Saved entries:
┌──

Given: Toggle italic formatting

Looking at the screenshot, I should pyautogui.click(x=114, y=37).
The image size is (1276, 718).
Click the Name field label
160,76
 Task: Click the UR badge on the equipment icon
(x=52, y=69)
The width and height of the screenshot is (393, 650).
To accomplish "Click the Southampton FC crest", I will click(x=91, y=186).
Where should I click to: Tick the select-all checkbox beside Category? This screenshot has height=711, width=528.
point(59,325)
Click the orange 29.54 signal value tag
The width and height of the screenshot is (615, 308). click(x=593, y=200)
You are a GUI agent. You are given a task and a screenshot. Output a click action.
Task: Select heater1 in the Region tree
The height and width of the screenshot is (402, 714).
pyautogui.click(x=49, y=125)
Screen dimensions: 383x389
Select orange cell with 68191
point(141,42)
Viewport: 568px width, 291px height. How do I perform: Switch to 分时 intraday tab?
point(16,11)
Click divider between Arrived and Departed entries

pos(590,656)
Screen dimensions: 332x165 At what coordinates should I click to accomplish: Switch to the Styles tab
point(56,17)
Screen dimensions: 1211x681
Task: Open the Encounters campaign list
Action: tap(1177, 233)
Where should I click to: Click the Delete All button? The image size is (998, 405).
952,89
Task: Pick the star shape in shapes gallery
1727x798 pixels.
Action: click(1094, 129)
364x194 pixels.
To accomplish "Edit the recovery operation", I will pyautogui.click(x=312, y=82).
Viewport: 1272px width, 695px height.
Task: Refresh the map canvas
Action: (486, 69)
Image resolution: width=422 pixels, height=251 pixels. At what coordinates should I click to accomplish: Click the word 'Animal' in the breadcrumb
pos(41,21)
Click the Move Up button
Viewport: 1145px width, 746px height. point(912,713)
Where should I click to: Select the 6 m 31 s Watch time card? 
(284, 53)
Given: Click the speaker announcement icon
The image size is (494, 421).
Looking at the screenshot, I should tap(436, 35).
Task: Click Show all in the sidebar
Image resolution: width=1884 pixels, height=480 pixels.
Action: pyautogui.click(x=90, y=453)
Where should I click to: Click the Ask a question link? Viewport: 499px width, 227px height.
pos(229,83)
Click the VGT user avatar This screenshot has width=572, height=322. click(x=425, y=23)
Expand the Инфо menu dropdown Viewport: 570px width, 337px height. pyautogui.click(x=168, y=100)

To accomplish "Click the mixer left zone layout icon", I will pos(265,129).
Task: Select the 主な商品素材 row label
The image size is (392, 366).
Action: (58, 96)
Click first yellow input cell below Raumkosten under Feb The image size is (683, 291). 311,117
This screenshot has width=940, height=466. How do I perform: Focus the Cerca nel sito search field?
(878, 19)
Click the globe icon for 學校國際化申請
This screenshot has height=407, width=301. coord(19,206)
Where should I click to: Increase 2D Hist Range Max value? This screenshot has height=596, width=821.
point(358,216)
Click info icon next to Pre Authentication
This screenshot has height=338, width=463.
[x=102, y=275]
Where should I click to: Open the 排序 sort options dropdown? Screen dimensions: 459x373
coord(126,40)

└──

**What the exercise asks:**
Print all the records precisely.

**Exercise answer:**
Given: Toggle italic formatting

Looking at the screenshot, I should pyautogui.click(x=114, y=37).
The image size is (1276, 718).
Click the Name field label
160,76
 Task: Click the UR badge on the equipment icon
(x=52, y=69)
The width and height of the screenshot is (393, 650).
To accomplish "Click the Southampton FC crest", I will click(x=91, y=186).
Where should I click to: Tick the select-all checkbox beside Category? This screenshot has height=711, width=528.
point(59,325)
Click the orange 29.54 signal value tag
The width and height of the screenshot is (615, 308). click(x=593, y=200)
You are a GUI agent. You are given a task and a screenshot. Output a click action.
Task: Select heater1 in the Region tree
The height and width of the screenshot is (402, 714).
pyautogui.click(x=49, y=125)
Screen dimensions: 383x389
Select orange cell with 68191
point(141,42)
Viewport: 568px width, 291px height. How do I perform: Switch to 分时 intraday tab?
point(16,11)
Click divider between Arrived and Departed entries

pos(590,656)
Screen dimensions: 332x165 At what coordinates should I click to accomplish: Switch to the Styles tab
point(56,17)
Screen dimensions: 1211x681
Task: Open the Encounters campaign list
Action: tap(1177, 233)
Where should I click to: Click the Delete All button? The image size is (998, 405).
952,89
Task: Pick the star shape in shapes gallery
1727x798 pixels.
Action: click(1094, 129)
364x194 pixels.
To accomplish "Edit the recovery operation", I will pyautogui.click(x=312, y=82).
Viewport: 1272px width, 695px height.
Task: Refresh the map canvas
Action: (486, 69)
Image resolution: width=422 pixels, height=251 pixels. At what coordinates should I click to accomplish: Click the word 'Animal' in the breadcrumb
pos(41,21)
Click the Move Up button
Viewport: 1145px width, 746px height. point(912,713)
Where should I click to: Select the 6 m 31 s Watch time card? 
(284, 53)
Given: Click the speaker announcement icon
The image size is (494, 421).
Looking at the screenshot, I should tap(436, 35).
Task: Click Show all in the sidebar
Image resolution: width=1884 pixels, height=480 pixels.
Action: pyautogui.click(x=90, y=453)
Where should I click to: Click the Ask a question link? Viewport: 499px width, 227px height.
pos(229,83)
Click the VGT user avatar This screenshot has width=572, height=322. click(x=425, y=23)
Expand the Инфо menu dropdown Viewport: 570px width, 337px height. pyautogui.click(x=168, y=100)

To accomplish "Click the mixer left zone layout icon", I will pos(265,129).
Task: Select the 主な商品素材 row label
The image size is (392, 366).
Action: (58, 96)
Click first yellow input cell below Raumkosten under Feb The image size is (683, 291). 311,117
This screenshot has width=940, height=466. How do I perform: Focus the Cerca nel sito search field?
(878, 19)
Click the globe icon for 學校國際化申請
This screenshot has height=407, width=301. coord(19,206)
Where should I click to: Increase 2D Hist Range Max value? This screenshot has height=596, width=821.
point(358,216)
Click info icon next to Pre Authentication
This screenshot has height=338, width=463.
[x=102, y=275]
Where should I click to: Open the 排序 sort options dropdown? Screen dimensions: 459x373
coord(126,40)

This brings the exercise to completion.